=== Begin Enclosure ===

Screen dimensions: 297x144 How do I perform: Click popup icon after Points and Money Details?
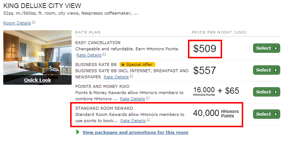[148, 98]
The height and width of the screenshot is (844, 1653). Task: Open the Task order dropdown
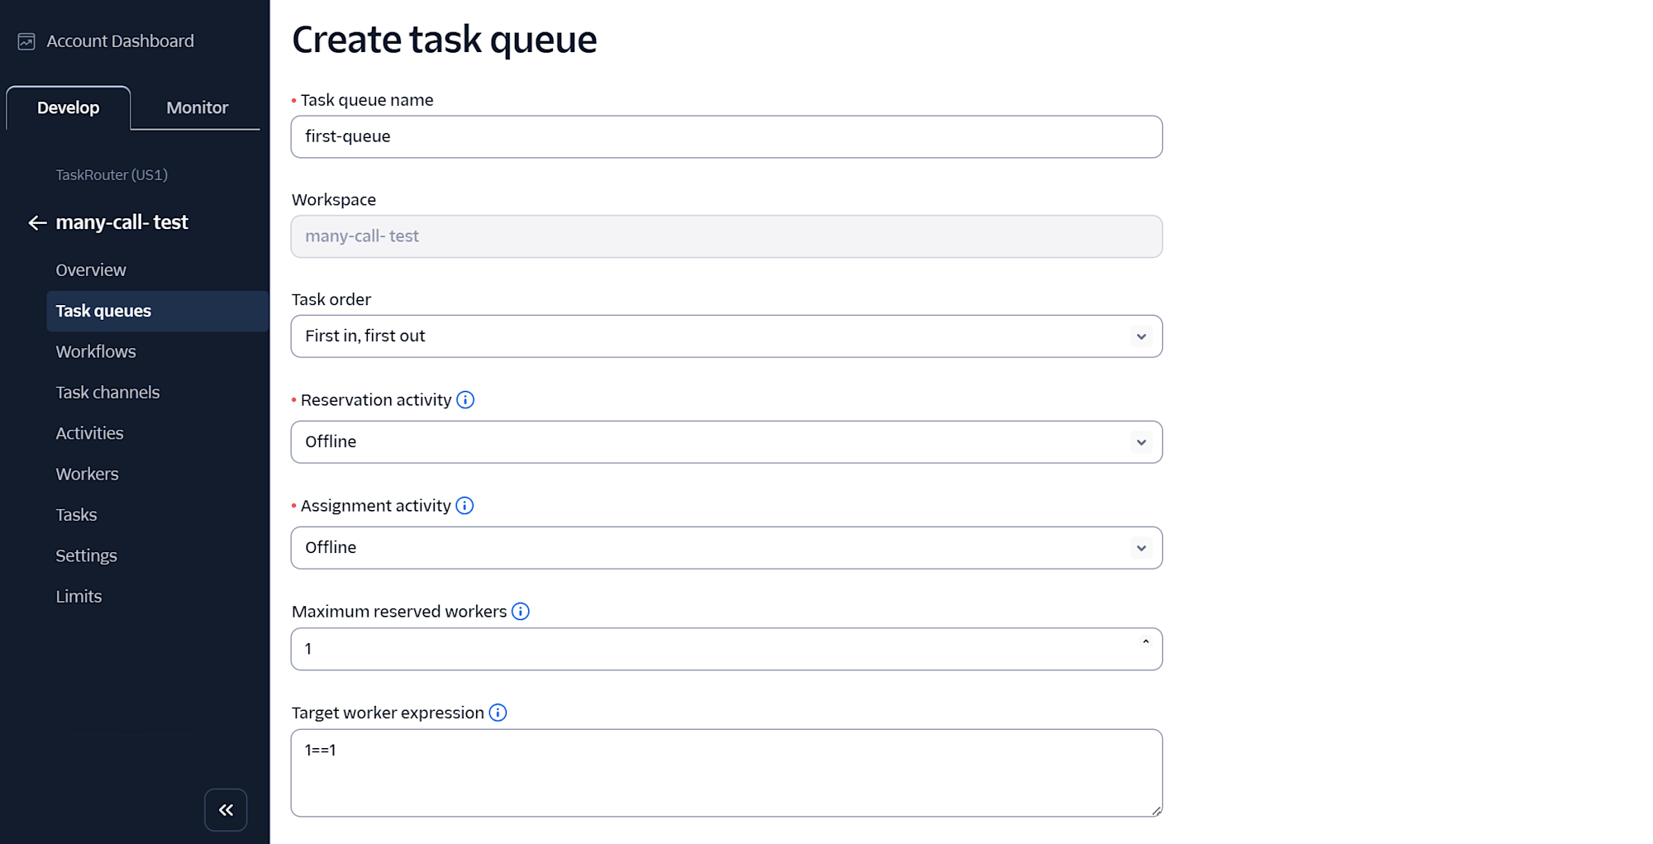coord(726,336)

=== End Enclosure ===
=== Begin Enclosure ===

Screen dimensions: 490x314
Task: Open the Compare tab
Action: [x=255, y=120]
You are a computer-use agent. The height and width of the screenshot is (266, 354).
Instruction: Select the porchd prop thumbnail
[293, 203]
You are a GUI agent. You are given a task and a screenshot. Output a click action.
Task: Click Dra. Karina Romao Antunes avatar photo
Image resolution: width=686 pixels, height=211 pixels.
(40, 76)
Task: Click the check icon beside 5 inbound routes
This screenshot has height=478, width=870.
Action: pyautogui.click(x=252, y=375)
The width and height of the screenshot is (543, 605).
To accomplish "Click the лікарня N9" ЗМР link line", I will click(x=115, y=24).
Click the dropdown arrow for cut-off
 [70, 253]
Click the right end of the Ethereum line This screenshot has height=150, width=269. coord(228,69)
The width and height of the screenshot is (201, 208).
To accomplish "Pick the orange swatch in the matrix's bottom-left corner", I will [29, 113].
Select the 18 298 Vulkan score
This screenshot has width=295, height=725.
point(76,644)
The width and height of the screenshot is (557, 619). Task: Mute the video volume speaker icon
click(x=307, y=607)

=== End Enclosure ===

**WHAT IS BEING ASKED**
Using the listing above, show each line with the word "agent" in it.

**RESULT BELOW**
You are a computer-use agent. The height and width of the screenshot is (266, 354).
You are a GUI agent. You are given a task and a screenshot. Output a click action.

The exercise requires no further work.